You will expect us to hold this Government to account every step of the way as the Coalition attempts to reach its major deadline of 9m premises connected by 30 June 2016.
You will expect us to hold them to account on their key personnel appointments.
But you’ll know that – as people who passionately believe in the economic and social benefit of better broadband – that we will continue to make the case for a plan that is fundamentally better than what the Coalition offers.
The challenge for us all is to shift a supposedly technology agnostic Coalition into the believers camp.
Along the way we need to move the debate from one bogged down in a war of attrition over method to one focused on goal – that is, getting the Coalition to embrace the objective of delivering fibre to 93% of Australian homes and premises.
Our job as an Opposition is made phenomenally easier because we have a team of people who hold a deep affinity with the sector.
Let me run through the talent that exists in our ranks building off the work pioneered by Stephen Conroy.
You have Anthony Albanese, Kate Lundy, Sharon Bird, Michelle Rowland, Stephen Jones, Nick Champion, and newly elected MP Tim Watts.
Here are a collection of people who believe – as I do – in the value of this sector to our nation’s long-term benefit.
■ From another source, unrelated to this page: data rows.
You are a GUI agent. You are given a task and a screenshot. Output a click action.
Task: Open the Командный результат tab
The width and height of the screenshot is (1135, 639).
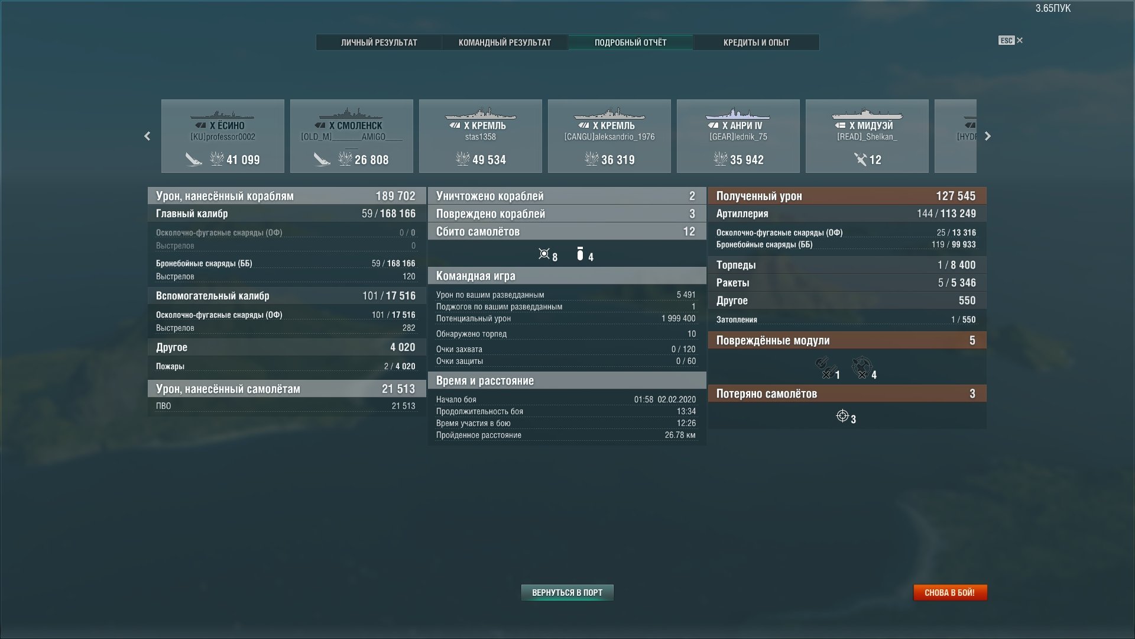pos(504,43)
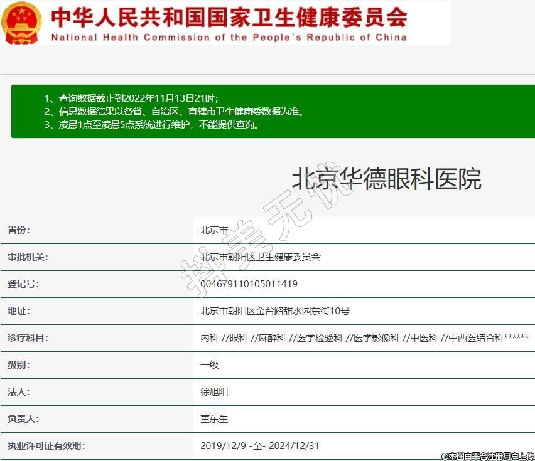Screen dimensions: 535x461
Task: Select the first notice about query data cutoff
Action: (131, 98)
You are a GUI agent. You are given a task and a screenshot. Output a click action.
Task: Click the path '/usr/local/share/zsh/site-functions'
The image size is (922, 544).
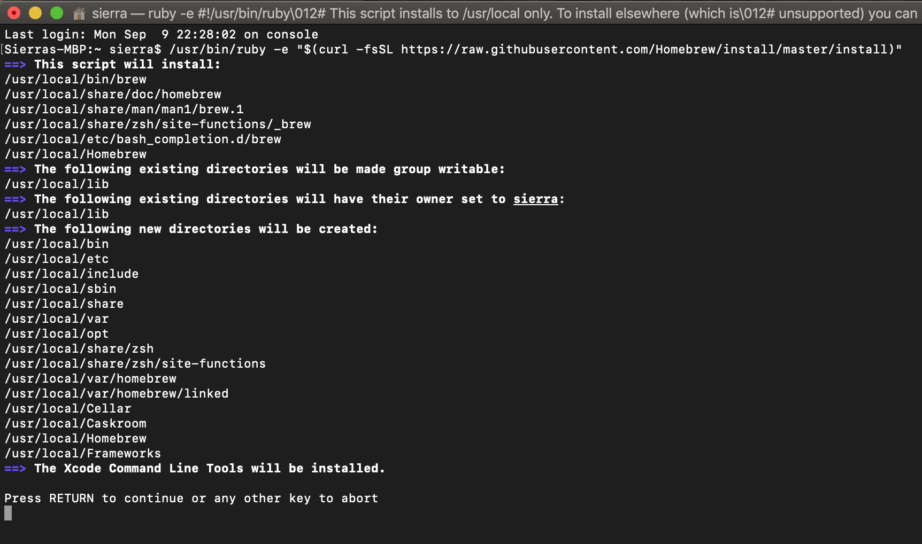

And who are committed to tackling what Google’ new Australian MD Maile Carnegie lamented about recently, where she said:
“It's a little bit frustrating in Australia. It feels like we could be on the cusp of renewal but I'm frustrated that we're not recognising the benefits.”
Our job is keep a focus on the advantage we get as a nation from investing in better broadband.
Our job is to not to accept the orthodox and to push for better.
It’s something we’re committed to as a Labor Opposition and it’s something we know you’re committed to as leaders in your field.